Texto apresentado:
É fascinante e, por vezes, misteriosa a figura do profeta bíblico, no momento em que é chamado (assim o atestam os relatos da sua vocação) e, sobretudo, no exercício da sua missão, anunciando a Palavra de Deus e denunciando os comportamentos do povo.
Se o termo hebraico nabi’ (profeta) parece ter como significado fundamental “aquele que é chamado”, a nossa palavra “profeta”, de origem grega, significa “aquele que fala em vez de” (“dirás tudo o que eu te mandar (...)”. Eis que ponho as minhas palavras na tua boca” [Jr 1, 7.9]). De facto, o profeta bíblico fala em vez de Deus, Deus fala através dele.
São muitas as imagens ou metáforas que os textos bíblicos usam para falar da identidade e missão proféticas. Da primeira leitura de ontem (XXIII Domingo do Tempo Comum) emerge a imagem bonita e sugestiva da “sentinela” (Ez 33, 7), já presente em Ez 3, 16-21 e também usada por Os 9, 8. Como tal, são essencialmente duas as incumbências do profeta: primeiro, vigiar e escutar (“deves ouvir a palavra que sai da minha boca...” [Ez 33, 7]); depois, avisar ou advertir (“... e adverti-los, da minha parte” [Ez 33, 7]). A primeira requer atenção constante e capacidade de, ao longe, ler os sinais; a segunda exige ousadia e coragem, mesmo se as consequências se afiguram trágicas. Cabe ao profeta “espiar o horizonte da história” (G. Ravasi, Secondo le Scritture, Anno A, p. 247), a fim de nele descobrir os sinais de Deus. É tão importante e séria a sua missão que Deus lhe pedirá contas da sua inércia: “Se eu digo ao ímpio que vai morrer e tu não lhe falas para o por de sobreaviso contra a sua má conduta, ele perecerá em razão do próprio pecado, mas é a ti que Eu pedirei contas do seu sangue” (v. 8).

Dados fornecidos:
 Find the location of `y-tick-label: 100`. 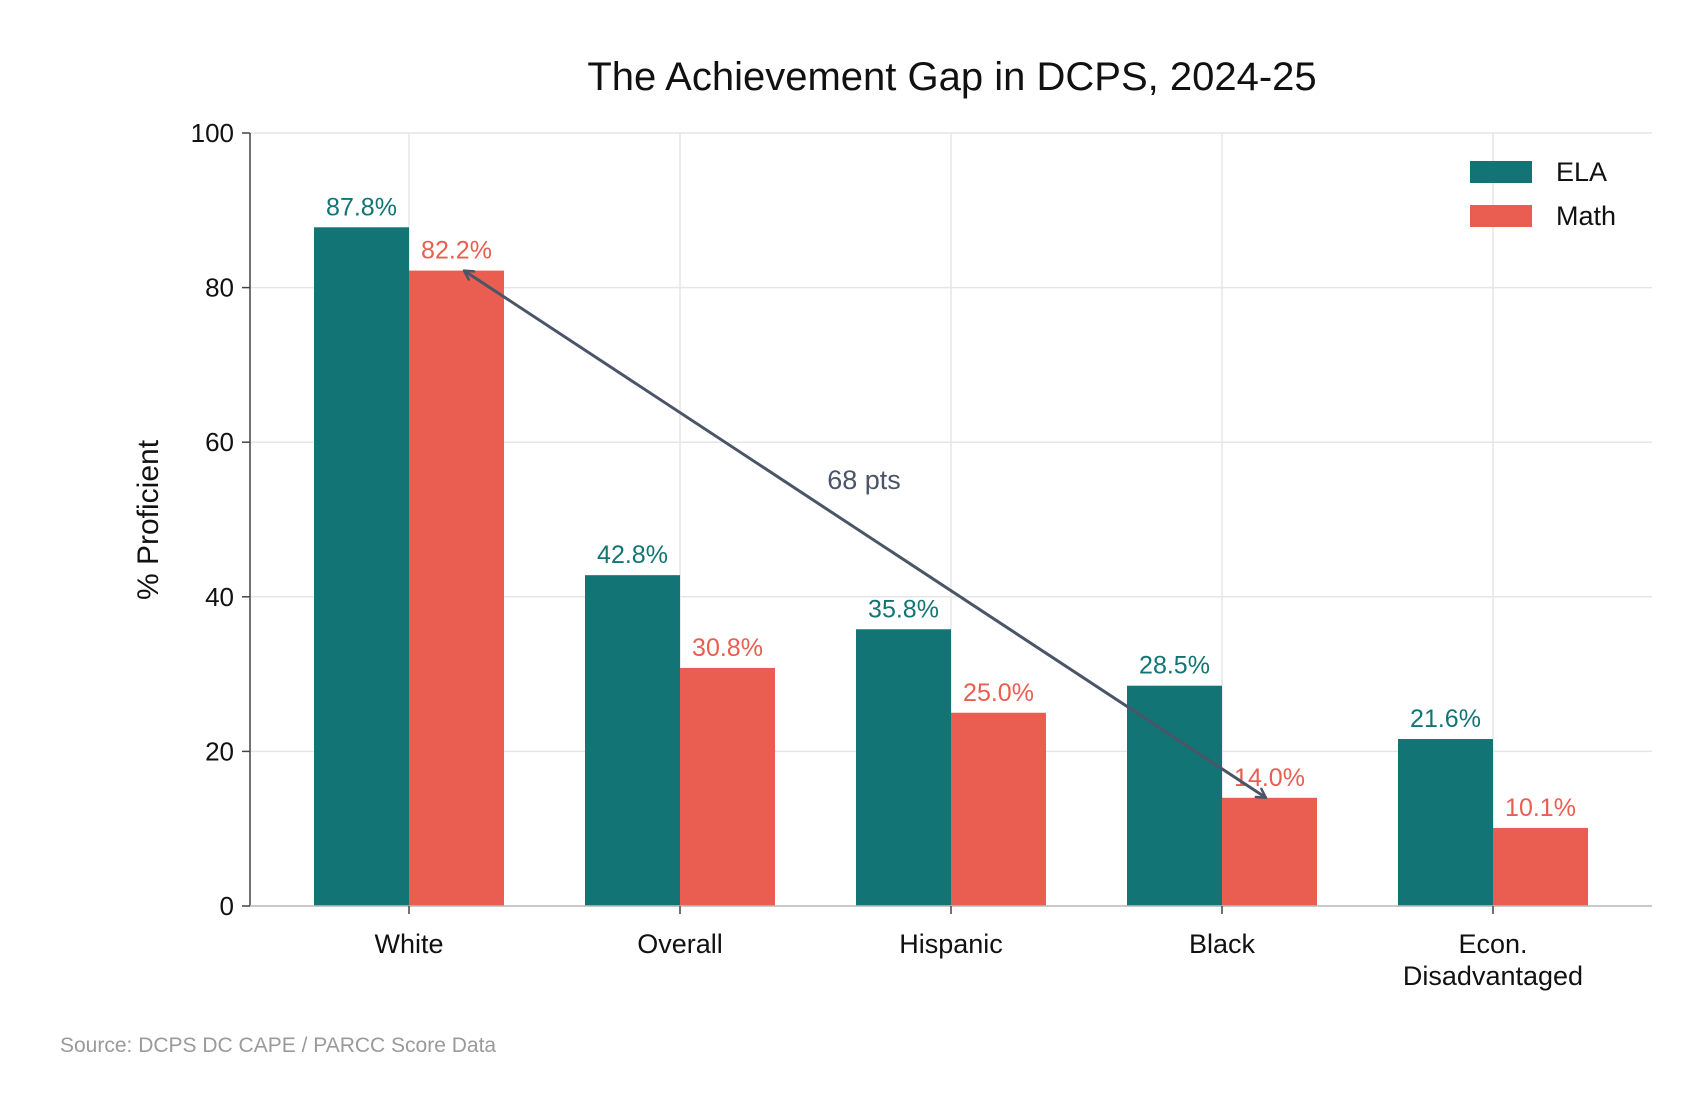

y-tick-label: 100 is located at coordinates (212, 133).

As suas tarefas:
[1] Responda com base no texto sobre o profeta bíblico:
(a) O que significa a palavra "profeta", de origem grega?
(b) Que imagem do profeta emerge da primeira leitura citada em Ez 33, 7?
(c) Quais são as duas incumbências do profeta indicadas no texto?
[2] Prossiga o texto sobre o profeta bíblico a partir do ponto em que termina.
O material não tem qualquer relação com o texto sobre o profeta bíblico.

Respostas por item:
[1]
(a) Significa "aquele que fala em vez de".
(b) A imagem da "sentinela".
(c) Primeiro, vigiar e escutar; depois, avisar ou advertir.

[2]
Vigilante, deve o profeta tocar a trombeta (Os 8, 1: “Leva à boca a trombeta”) como forma de alertar o povo para a importância da mensagem e adverti-lo para o perigo de a não levar a sério.
A função de sentinela é acometida ao profeta em diversas circunstâncias: na luta contra a idolatria (Elias é o emblema desta luta [1 Rs 18, 1-37], mas Oseias [9, 1-6] e Isaías [40, 12-26; 41, 21-29] também o dizem de modo sugestivo); na denúncia da incoerência entre o culto e a vida (Isaías [58] e Amós [5, 21-27] são os profetas que o dizem de forma mais assertiva e incisiva); no combate a injustiça social (Am 5, 10-15); no apelo à fé e à esperança do povo (Ezequiel, no cativeiro da Babilónia).
O profeta bíblico seria uma peça de museu, adormecida na sua torre de vigia e silenciada pela distância histórica, se não inspirasse os profetas de hoje, que continuam a ser sentinelas, perscrutando os sinais e perigos atuais, que são os mesmos de sempre: a idolatria do dinheiro e da fama; a incoerência entre o dizer e o fazer, entre o culto e a vida; a injustiça social expressa no oportunismo e na corrupção; a falta de fé e de esperança que tornam o presente mais duro e o futuro mais sombrio.
Se o profeta bíblico é uma figura fascinante e misteriosa, não o é menos a do profeta atual, qual sentinela de uma aliança quebrada entre o ser humano e Deus e, por esse motivo, já muito fragilizada entre os humanos e mesmo na relação destes com a natureza.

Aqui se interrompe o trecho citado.